Leading up to the game, Slovakia had defeated Latvia 2–0 and Italy 3–1, while Bulgaria had fallen 0–41 to Italy, 1–30 to Croatia and 0–39 to Latvia.

==Match summary==
Iveta Karafiátová scored the opening goal for Slovakia after 57 seconds, and Slovakia went on to score 18 more times in the first 10 minutes. Slovakia led 31–0 after the first period and 55–0 after the second period. On average, Slovakia scored a goal every 44 seconds, which caused difficulties at times for the game's announcer, as he had to state details about each goal in both English and Latvian. Throughout the match, Slovakia made 139 shots on the Bulgarian goal, while the Bulgarians did not shoot on the Slovak goal even once.

The game took a bizarre turn in the 57th minute. With the score at 77–0, Bulgaria's coach Roman Morgunov pulled goalkeeper Liudmila Shosheva and added an extra attacker in her place. Bulgarian player Amaliya Koleva fell onto the puck twice in an attempt to play the role of goalkeeper, thus giving Slovakia two penalty shots for delaying the game (which Slovakia scored). Only after the score was 79–0 did Bulgaria put in their backup goalkeeper, Kamelia Drazheva. Slovakia promptly added three more goals, making the final score 82–0.

Ten seconds before the end of the game, Bulgarian forward Tina Lisichkova body checked Slovak defensewoman Petra Országhová from behind, knocking Országhová down and injuring her. As Lisichkova was leaving the ice, Slovak forward Anna Džurňáková slammed the Bulgarian over the head with her stick in retaliation. A fight broke out between the two teams, and both Lisichkova and Džurňáková received match penalties.

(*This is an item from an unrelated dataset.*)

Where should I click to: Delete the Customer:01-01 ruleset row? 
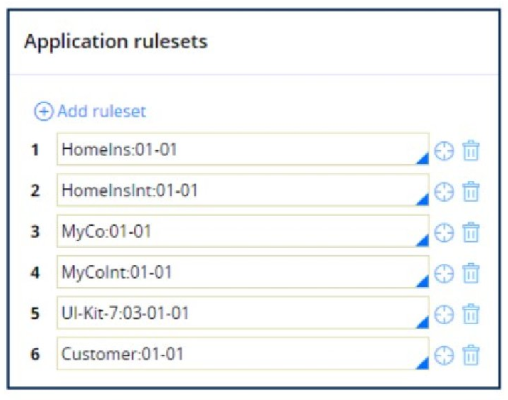[471, 355]
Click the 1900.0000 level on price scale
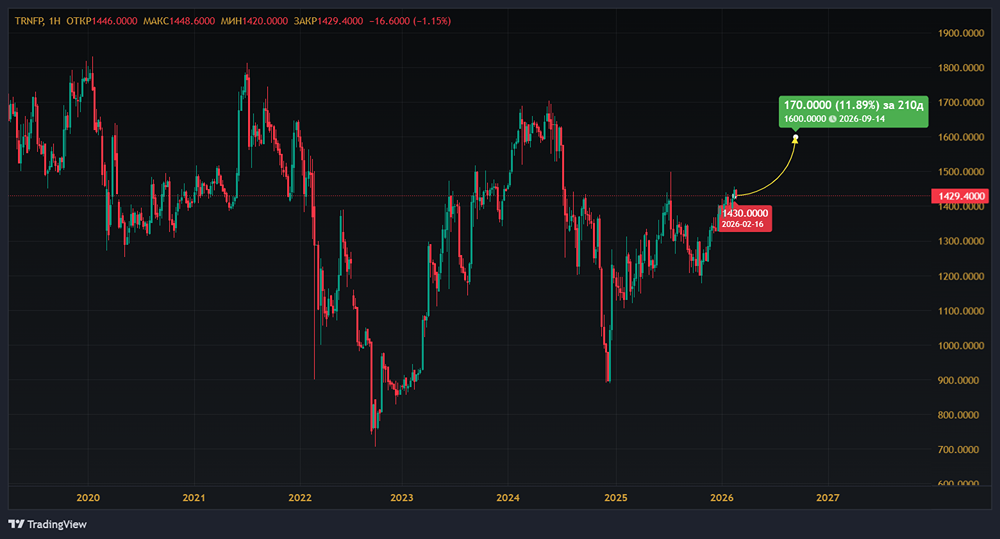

Janka Čulíková led Slovakia's scoring in the game with ten goals, while Martina Veličková scored nine, and twelve other players scored at least once.

==Reactions==
Slovakia head coach Miroslav Karafiát expressed astonishment at the result in a post-game interview, stating "There are no words for this. We took the game as training, the girls combined and shot with enthusiasm and it ended up how it ended up." Karafiát also urged the IIHF to take steps to prevent similar blowouts in the future, arguing that such games "are not good propagation for the sport" and have a "crushing and demotivating effect on players who are just starting to get acquainted with the hockey world".

Chair of the Bulgarian Ice Hockey Federation Dobromir Krustev criticized the Slovak team as having made "an insulting mockery" of the Bulgarians, which was "not at all sportsmanlike". Nick Iliev of The Sofia Echo blamed the Bulgarian government for the loss, claiming the players deserved the government's apology for "embarrassing" them, and for the "pathetic state of affairs of ice hockey" in Bulgaria.

The game was reported on in multiple overseas news outlets including ESPN, NHL.com and the Toronto Star.

==Aftermath==
Slovakia went on to defeat Croatia 18–1 and finish top of their group, earning them a place in the final Olympic qualification round. Despite being the lowest-ranked team going in, Slovakia was able to defeat Germany, Kazakhstan and France to qualify for the Olympics for the first time ever. Slovakia was not as successful in the actual Olympic tournament, as the team placed 8th and last after losing all of their games, including an infamous 18–0 defeat to Canada. Slovakia has not qualified for the women's tournament at the Olympics since then.

Bulgaria took part in their first Women's World Championship in 2011, where they placed third on home ice in the Division V tournament, and have since become a regular part of the World Championship structure.

In response to this and other lopsided results in women's international ice hockey, the IIHF under René Fasel considered instituting a mercy rule for the women's game in 2010, though this ended up not materializing.

==Records==
Guinness World Records currently lists the result as the "highest score in an ice hockey match". Slovakia's win in fact did set a record for the most goals and highest margin of victory in a senior international game, beating the previous record of 58–0 set by Australia against New Zealand at the 1987 Men's Ice Hockey World Championships. However, if junior results are counted, South Korea's under-18 team would hold that record, as they defeated Thailand 92–0 at the 1998 IIHF Asian Oceanic Junior U18 Championship.